The way Kincaid called Georgiana a woman again and again—it made Darcy stir. She was five and twenty, and out—she deserved to be considered a woman, not a child. She would always be his little sister (and she would always be shorter than he was), but she was not a child. Elizabeth was right—she deserved to be treated as an adult who could make her own choices. “Are you applying for a courtship or her hand?”
“I wish to ask her myself, first,” he said, “but I have not yet done so. This conversation should have happened in the summer and so had to happen first, did it not?”
“Do you believe she will accept?”
“I surely hope so. I will be heartbroken if she does not.”
Marrying an earl was not a bad prospect for Georgiana. She would bring wealth, and he would bring land and a title, provided his estate was not in complete disrepair—which, Elizabeth assured him, it was not—further fortune in investment. Derbyshire was not so terribly far from the Lowlands—he had many Scots servants and tenants. She could easily marry farther south, far away from him. But so young? Elizabeth had been twenty when she married him.
How long could he deny his sister something she truly wanted? She was not a little girl; this was not a flight of fancy, or did not appear so. Their courtship had apparently been long—nearly eight months—and arduous, with her moving about and his being unable to follow. All who knew him were willing to stand up and testify that he was genuinely interested in Georgiana, if not in love with her. He was young, but not too young—in his late twenties, as Darcy had been when he married.

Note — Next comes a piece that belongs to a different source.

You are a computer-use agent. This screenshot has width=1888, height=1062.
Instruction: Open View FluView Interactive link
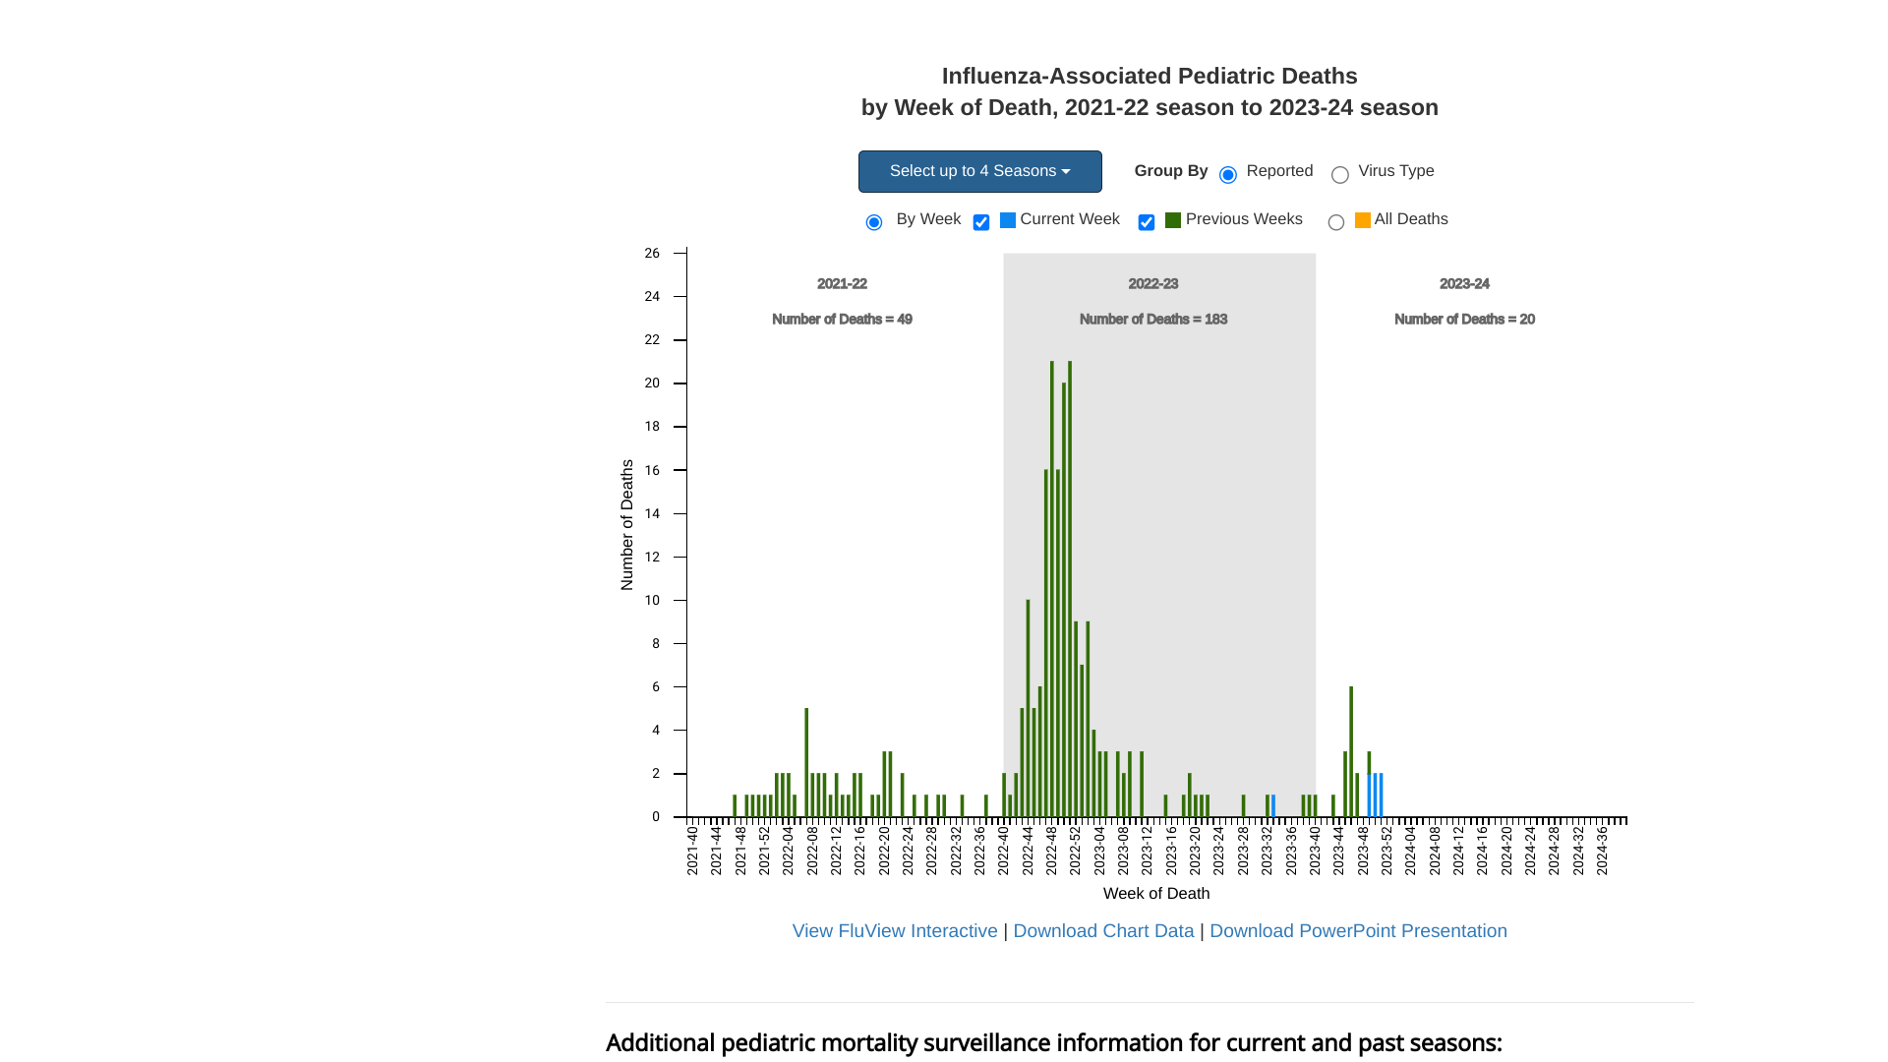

He had been an earl unofficially for almost a decade and officially under English law for several years, since the death of his brother. He was responsible, polite, and proper. He was probably within shooting distance if he ever hurt her. Despite everything that had happened in the last few months, the image of hunting down a wild Scots in a full kilt brought a smile to his face. “If she responds favorably to your query… I will consent to the marriage.”